If you observe Easter or Passover then you know all too well about the food temptations associated with these holidays. Here are tips from people on Facebook on how to keep your fitness plan on track.
– Eat the eggs before they are deviled!
– I look at the holidays as a challenge that if I make up my mind and prepare they are not hard to get through. First determine what you are going to eat at each meal, there is always something served that you can have as part of your Lean and Green.
– Substitutions – mashed cauliflower for mashed potatoes, steamed green beans not green bean casserole, I adjusted my cheese ball recipe so I could be ok with the results. Last thanksgiving and Christmas this worked. Today weighed in with a loss of 65.4 lbs. Love my partner; we have a great coach!!
– Don’t allow yourself to go off plan bc this is a “special” day – life is full of “special days” and you can treat this day like any other. Plan ahead, get your water in, & as Michelle stated..don’t get caught being hungry. Once you get through the day, you’ll be empowered to tackle other holidays and special days. You’ve got this!

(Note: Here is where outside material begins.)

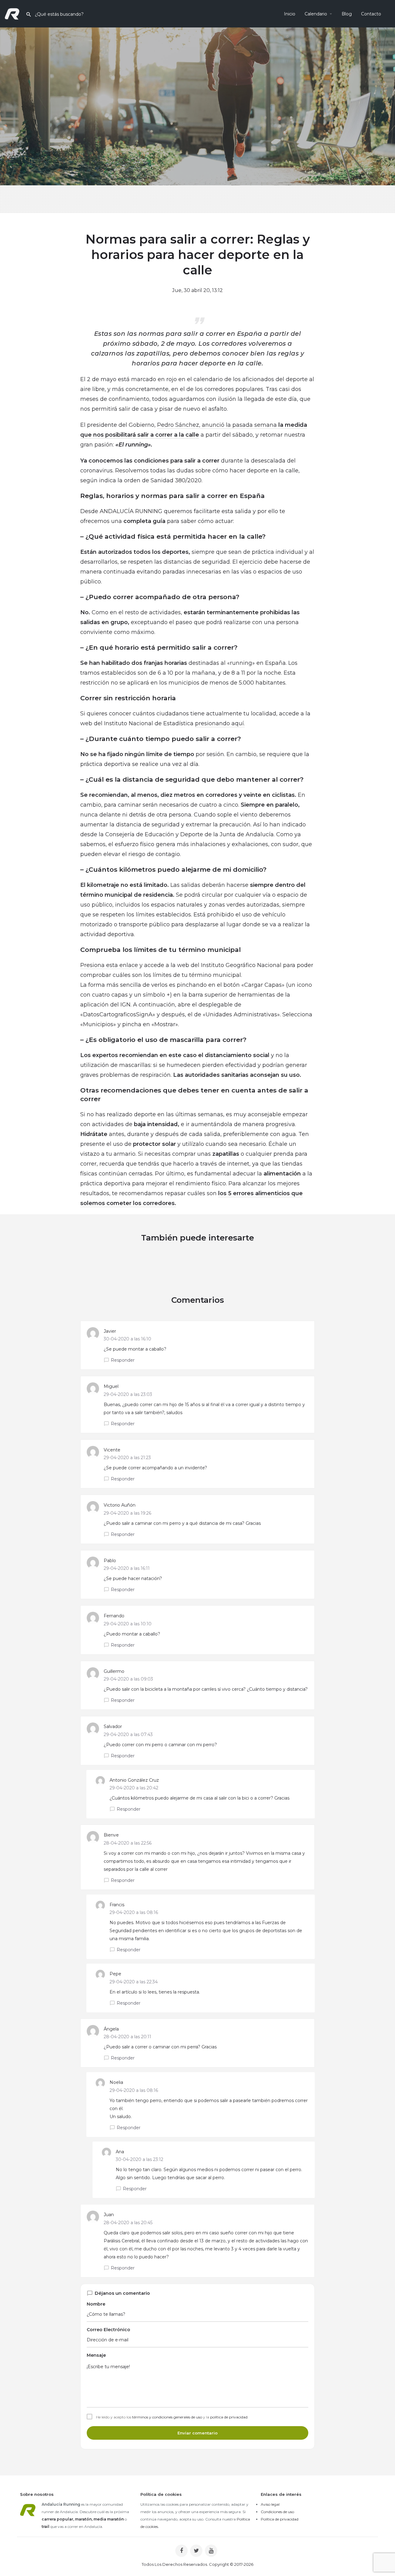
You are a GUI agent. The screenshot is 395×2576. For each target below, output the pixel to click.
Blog (347, 14)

– Observe the holiday for what it is. It’s not about the food. And, being appreciative about all we have.
And I agree with above comments, don’t be caught hungry! Eat every 3 hrs.
– Make up your mind and ask for strength and you shall receive.
– When you are with family or friends and there are lots of off-plan foods around, just remember that is about the love, not about the food. You don’t have to get drunk as a skunk or stuffed like a turkey to know you had a good time!!!
– Planning ahead is the key for me. I make a plan and stick to it. Focusing on the relationships and other joys instead of on the food makes me happier than the food ever did.
– get to the gym!
– keep your EYE on the PRIZE!!!!!!!!!!!!!!!
– Be the cook . . . then you can control the menu
– Your body keeps track 24/7. There are no holidays for healthy habits. Make new traditions. Honor your body.
– Fail to plan. Then plan to fail! I’ve lost 89 lbs so far and planning is key! Plan to not get hungry, plan to eat every 2-3 hrs , plan to drink plenty of water.
– It’s ok to go off track for 1 day!!! Just keep the time thing going!!! Eat every 2-3 hrs!!! Never get super hungry!!! Getting back on track is easy. Life is too short to stress over a bar or shake!!